深圳市マングローブ湿地保護基金会浜海保護プロジェクト上級保育専門家の戎燦中氏と同僚たちにとって、生態モニタリングは最も中心的な日常業務となっている。内伶仃福田国家級自然保護区は現在、地上・空・宇宙一体化モニタリングシステムの応用を行っており、鳥類の動向をリアルタイムでキャッチし、鳥類の種類と数を迅速に識別し、生態モニタリングの重要情報を効率的に取得している。
モニタリングによると、深圳湾ではマングローブの外来植物が大幅に増加し、干潟の面積が減少していることが分かっており、スタッフはこうしたバランスの問題に直面している。
深圳大学大湾区マングローブ湿地研究開発センターの周海超研究員は「マングローブの保護はマングローブの面積が広いほど良いわけではなく、余白を残すことが生態保護になる場合もある。マングローブ植生の持続的な拡大により、渡り鳥が羽休めできず、エサを探せなくなる可能性がある。これは最終的に渡り鳥の種類と数に深刻な影響を及ぼす可能性がある」と語った。
マングローブ保護関連のスタッフは最終的に、鳥類優先の原則を堅持することを決めた。「食糧倉庫に生物がいないというわけにはいかない。生物が脅威にさらされれば、食糧倉庫はそれに応じた調整が必要になる」と述べた。
深圳河の河口では、マングローブと干潟の面積比を3:1とし、約15ヘクタールのマングローブ植生の除去が完了した。マングローブの外来植物の大規模な除去は、鳥類に生息空間を与える修復措置で、中国では初のケースとなった。

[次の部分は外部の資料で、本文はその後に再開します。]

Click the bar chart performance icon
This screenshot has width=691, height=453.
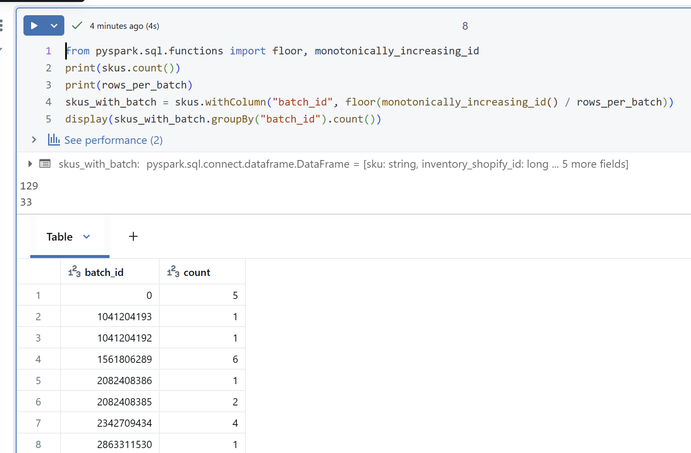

大鵬新区壩光銀葉樹(サキシマスオウノキ)湿地園には、50万平方メートルのマングローブ原生林と人工マングローブの壩光自然学校がある。ここ数年、100回以上の各種イベントが開かれ、オンライン・オフライン合わせて約1万人が参加しており、市民がマングローブ生態系に対する理解を深めるための「自然教室」を形成している。